▶ [GIVEN PROBLEM A]:
Answer these questions about the thread on Unicode and ISAPI filters:
(i) Which prefix lets GetServerVariable() on IIS6 retrieve server variable values in Unicode?
(ii) Which later event does the answer name as one where UNICODE_URL can be retrieved?
(iii) At what level is the filter running on the commenter's site?
▶ [GIVEN PROBLEM B]: Rewrite the thread on Unicode and ISAPI filters from "In other words, for" up to and including "SF_NOTIFY_PREPROC_HEADERS filter event.", replacing "simply" with "absolutely".
▶ [GIVEN PROBLEM C]: Continue the thread on Unicode and ISAPI filters from its final line.

— Start of SELECTED EXCERPT —

Unicode and ISAPI Filters
Question:
How can one use GetHeader api of PHTTP_FILTER_PREPROC_HEADERS to retrieve fields, such as "url" and others, in unicode? I could not find any documentation on this topic.
Thanks a lot,
Answer:
It is not possible to retrieve a value in Unicode using GetHeader.
ISAPI Filter is an ANSI API - all values you can get/set using the API must be ANSI. Yes, I know this is shocking; after all, it is 2006 and everything nowadays are in Unicode... but remember that this API originated more than a decade ago when barely anything was 32bit, much less Unicode. Also, remember that the HTTP protocol which ISAPI directly manipulates is in ANSI and not Unicode.
Now, one should note that GetServerVariable() of ISAPI Filter on IIS6, like ISAPI Extension on IIS6, is able to retrieve server variable values in Unicode, using the UNICODE_ prefix in front of server variable names. Prior versions of IIS do not support nor retrieve any values in Unicode in ISAPI.
However, this does NOT apply to request headers retrieved via the HEADER_ or HTTP_ prefix (i.e. you cannot use UNICODE_HTTP_ACCEPT_ENCODING to retrieve Unicode value for the Accept-Encoding HTTP request header). It also does not make sense, either, because HTTP headers are not transported in Unicode. You might as well make the MultiByteToWideChar() call yourself if you want the value in Unicode.
The usual caveat with GetServerVariable() and ISAPI Filters is that not all server variables are valid in any given ISAPI Filter event (i.e. you cannot retrieve UNICODE_URL in SF_NOTIFY_PREPROC_HEADERS because it is not yet valid, but you can retrieve it in a later event like SF_NOTIFY_AUTHENTICATE).
In other words, for fields like URL that you would retrieve with GetHeader, it is simply not possible for you to retrieve them in Unicode during the SF_NOTIFY_PREPROC_HEADERS filter event.
//David
Comments
Anonymous
February 04, 2006
The filter API though doesn't get the URL decoding correct in all circumstances when it is UTF8 encoded. Installing an extension to handle 404 errors and then the URLs are correct.
For example, the filter will get this URL correct:
http://www.kirit.com/Niccol%C3%B2%20Machiavelli/The%20Prince/Dedication
But a URL like this one will be correct in the 404 handler (which is why it manages to find the page), but the filter cannot find it as the URL was incorrectly decoded.
http://www.kirit.com/Categories:/Microsoft%20Windows%E2%84%A2
Is there a way to get the actual URL that was requested without it being decoded? Then it would also be able to use a custom decoding scheme (for example treating underscores as spaces to make URLs easier to read than having %20s in them).
The level the filter is running on at this site is SF_NOTIFY_AUTH_COMPLETE.Anonymous
February 04, 2006
Kirit - Filter API is ANSI. Decoded UTF8 character may/not be in the current server's code page, so behavior of UTF8 URLs (and corresponding Unicode Filesystem namespace) will always be hit-miss when get/set with the Filter API.

— End of SELECTED EXCERPT —
— Start of ENTRIES SUPPLIED —

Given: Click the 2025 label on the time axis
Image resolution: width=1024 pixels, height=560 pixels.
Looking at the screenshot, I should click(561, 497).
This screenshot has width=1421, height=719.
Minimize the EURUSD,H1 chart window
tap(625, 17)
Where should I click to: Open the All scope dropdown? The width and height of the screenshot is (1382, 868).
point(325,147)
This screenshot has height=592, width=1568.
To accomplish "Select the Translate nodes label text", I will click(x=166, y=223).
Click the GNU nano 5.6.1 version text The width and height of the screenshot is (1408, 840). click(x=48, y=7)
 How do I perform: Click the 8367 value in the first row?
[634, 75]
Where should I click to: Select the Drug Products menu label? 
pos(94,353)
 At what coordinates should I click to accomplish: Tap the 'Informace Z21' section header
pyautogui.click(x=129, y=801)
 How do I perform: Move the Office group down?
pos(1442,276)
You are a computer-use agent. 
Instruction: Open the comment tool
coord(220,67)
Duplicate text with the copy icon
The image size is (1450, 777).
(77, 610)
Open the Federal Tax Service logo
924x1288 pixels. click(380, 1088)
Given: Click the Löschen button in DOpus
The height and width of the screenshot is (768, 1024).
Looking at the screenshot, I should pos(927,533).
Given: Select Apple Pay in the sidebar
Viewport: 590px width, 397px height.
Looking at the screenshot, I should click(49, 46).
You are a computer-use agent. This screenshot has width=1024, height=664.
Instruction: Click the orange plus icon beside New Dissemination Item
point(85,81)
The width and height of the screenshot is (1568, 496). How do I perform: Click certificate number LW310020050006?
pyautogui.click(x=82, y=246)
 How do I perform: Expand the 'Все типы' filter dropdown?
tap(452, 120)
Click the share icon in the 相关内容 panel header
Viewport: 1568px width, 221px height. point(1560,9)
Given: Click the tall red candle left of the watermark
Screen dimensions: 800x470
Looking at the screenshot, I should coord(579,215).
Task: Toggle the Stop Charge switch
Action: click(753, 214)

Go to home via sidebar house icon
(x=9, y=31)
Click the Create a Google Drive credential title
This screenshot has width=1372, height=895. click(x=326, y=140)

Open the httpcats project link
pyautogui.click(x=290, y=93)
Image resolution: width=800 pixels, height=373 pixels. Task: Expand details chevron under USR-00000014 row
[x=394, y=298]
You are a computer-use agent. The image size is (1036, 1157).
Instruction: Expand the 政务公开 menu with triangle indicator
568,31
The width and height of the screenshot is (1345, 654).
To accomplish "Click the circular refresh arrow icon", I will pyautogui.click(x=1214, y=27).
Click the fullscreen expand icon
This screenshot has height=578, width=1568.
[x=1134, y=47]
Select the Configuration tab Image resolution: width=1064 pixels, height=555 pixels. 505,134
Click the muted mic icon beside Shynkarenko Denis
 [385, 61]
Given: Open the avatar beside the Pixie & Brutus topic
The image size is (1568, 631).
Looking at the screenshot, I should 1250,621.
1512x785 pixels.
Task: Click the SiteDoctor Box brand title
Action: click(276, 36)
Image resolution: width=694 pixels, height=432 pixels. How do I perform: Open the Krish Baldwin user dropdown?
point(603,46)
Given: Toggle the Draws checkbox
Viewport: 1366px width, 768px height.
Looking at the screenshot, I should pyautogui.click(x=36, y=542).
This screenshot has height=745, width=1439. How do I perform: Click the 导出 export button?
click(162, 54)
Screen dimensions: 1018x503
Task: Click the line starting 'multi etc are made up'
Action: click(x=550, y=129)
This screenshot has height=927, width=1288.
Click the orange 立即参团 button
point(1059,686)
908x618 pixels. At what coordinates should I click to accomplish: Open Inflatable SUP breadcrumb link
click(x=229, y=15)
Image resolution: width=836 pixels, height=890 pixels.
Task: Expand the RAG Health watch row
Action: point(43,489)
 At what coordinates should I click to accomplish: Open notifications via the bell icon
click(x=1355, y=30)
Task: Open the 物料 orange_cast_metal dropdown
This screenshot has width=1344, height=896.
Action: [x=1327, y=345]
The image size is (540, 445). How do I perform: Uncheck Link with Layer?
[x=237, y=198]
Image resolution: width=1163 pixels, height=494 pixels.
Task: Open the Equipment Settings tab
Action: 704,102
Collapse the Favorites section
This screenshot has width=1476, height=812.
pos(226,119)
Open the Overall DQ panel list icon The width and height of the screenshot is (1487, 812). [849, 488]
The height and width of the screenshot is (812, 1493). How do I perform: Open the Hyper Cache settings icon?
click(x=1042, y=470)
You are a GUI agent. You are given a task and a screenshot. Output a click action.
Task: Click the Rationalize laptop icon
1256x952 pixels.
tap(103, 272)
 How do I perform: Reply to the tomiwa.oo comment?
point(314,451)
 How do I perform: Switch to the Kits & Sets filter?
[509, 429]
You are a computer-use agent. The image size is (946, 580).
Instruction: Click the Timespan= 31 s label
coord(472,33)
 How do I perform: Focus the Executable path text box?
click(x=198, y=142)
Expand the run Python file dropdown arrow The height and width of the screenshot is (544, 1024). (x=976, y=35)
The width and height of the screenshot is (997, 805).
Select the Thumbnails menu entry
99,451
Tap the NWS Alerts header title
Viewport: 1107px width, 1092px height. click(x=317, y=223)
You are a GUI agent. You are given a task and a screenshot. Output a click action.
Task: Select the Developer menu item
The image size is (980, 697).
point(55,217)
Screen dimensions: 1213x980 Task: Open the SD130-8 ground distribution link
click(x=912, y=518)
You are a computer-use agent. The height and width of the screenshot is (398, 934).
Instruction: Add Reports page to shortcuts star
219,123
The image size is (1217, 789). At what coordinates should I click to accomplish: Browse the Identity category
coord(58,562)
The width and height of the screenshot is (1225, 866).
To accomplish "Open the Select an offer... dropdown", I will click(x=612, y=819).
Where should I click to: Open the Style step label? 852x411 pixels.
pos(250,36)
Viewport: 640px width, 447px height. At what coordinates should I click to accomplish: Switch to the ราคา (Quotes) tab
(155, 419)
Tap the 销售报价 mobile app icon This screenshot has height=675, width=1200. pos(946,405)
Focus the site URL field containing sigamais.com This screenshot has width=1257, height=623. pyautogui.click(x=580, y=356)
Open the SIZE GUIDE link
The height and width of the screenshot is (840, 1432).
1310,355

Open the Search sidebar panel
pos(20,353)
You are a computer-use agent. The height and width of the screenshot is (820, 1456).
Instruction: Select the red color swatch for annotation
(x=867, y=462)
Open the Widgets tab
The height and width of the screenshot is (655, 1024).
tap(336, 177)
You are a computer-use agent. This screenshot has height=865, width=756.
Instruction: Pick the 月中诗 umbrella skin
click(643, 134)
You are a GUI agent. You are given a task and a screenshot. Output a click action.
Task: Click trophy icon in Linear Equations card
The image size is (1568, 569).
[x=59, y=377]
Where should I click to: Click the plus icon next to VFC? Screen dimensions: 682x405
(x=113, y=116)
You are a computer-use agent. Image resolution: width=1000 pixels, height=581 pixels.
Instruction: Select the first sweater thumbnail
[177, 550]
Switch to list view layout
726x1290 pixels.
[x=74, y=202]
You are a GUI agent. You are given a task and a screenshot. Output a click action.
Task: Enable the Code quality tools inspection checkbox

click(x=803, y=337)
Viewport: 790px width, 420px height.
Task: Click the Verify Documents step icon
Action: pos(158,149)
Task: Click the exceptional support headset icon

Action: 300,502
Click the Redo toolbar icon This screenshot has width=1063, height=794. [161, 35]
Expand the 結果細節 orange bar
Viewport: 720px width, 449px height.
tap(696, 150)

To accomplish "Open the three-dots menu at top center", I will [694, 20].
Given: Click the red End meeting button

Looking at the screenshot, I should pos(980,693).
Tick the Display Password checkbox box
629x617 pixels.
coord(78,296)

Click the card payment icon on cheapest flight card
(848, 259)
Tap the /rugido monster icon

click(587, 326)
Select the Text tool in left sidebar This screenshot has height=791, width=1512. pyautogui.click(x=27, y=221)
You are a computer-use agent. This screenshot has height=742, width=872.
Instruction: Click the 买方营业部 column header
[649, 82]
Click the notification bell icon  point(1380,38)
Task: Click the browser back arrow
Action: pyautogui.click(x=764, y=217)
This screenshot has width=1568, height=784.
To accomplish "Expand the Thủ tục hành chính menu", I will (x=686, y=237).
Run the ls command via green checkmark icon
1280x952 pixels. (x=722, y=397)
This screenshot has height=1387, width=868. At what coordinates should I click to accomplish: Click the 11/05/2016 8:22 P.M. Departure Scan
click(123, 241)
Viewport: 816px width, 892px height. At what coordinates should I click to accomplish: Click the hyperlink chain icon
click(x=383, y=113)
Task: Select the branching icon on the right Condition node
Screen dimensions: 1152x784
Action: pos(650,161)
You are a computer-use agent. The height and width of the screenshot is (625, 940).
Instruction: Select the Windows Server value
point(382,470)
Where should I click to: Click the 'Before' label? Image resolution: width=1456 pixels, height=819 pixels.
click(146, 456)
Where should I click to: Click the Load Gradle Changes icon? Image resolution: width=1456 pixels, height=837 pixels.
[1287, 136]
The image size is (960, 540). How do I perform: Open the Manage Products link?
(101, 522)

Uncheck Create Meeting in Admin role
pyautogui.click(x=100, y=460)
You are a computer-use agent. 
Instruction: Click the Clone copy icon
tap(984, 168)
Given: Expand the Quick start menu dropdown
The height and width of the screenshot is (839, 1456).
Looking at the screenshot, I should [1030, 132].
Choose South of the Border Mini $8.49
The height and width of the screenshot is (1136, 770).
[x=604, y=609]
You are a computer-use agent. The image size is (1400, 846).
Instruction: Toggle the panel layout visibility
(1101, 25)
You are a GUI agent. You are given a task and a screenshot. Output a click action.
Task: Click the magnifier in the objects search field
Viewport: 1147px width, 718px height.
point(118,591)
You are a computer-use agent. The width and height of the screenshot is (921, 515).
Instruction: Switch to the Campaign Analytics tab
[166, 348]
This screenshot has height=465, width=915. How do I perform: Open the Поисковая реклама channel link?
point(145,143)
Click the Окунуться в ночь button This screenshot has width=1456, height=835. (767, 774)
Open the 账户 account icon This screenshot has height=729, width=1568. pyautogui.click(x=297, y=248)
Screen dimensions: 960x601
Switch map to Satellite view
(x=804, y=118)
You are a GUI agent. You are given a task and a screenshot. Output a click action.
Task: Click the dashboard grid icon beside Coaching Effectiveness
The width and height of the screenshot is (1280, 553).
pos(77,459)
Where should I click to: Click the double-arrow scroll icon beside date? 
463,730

— End of ENTRIES SUPPLIED —

▶ [RESPONSE A]:
(i) UNICODE_
(ii) SF_NOTIFY_AUTHENTICATE
(iii) SF_NOTIFY_AUTH_COMPLETE

▶ [RESPONSE B]:
In other words, for fields like URL that you would retrieve with GetHeader, it is absolutely not possible for you to retrieve them in Unicode during the SF_NOTIFY_PREPROC_HEADERS filter event.

▶ [RESPONSE C]:
I am not certain what is correct/incorrect in your ISAPI Filter examples, 404 handlers, file not found, etc - Nor what API call you are making to retrieve the values, so I cannot comment further.
FYI: Custom mapping of underscore to spaces does not require URL manipulation.
This general problem space is addressed by GetServerVariable( "UNICODE_URL" ) as well as HSE_REQ_EXEC_UNICODE_URL in ISAPI Extension.
//DavidAnonymous
February 04, 2006
David, thanks for your quick reply (and on a Sunday to boot).
I'm using GetServerVariable with UNICODE_URL. What I really want to be able to get a hold of is what the UA actually sends to the server. With that I can decode it myself (like I already do with the query encodings if I choose to do those in a way IIS doesn't understand).
For the underscores, I wouldn't need to get the URL as sent by the UA unless I wanted to encode the underscore as %5F which would be a pretty natural encoding. If I leave that to IIS I won't know which underscores are which.
There is a similar issue with the URL redirect mechanism IIS uses for a custom 404 handler. It builds a URL to pass in as a query string to the handler which is all very well, but it only provides the decoded URL (which it decodes to give a different file specification than is available in the ISAPI filter). So, for example, a question mark in the URL encoded as %3F is then indistinguishable from one that starts the query string (although the query string is left encoded so that can be reliably decoded), see http://www.kirit.com/Errors%20in%20IIS's%20custom%20404%20error%20handling.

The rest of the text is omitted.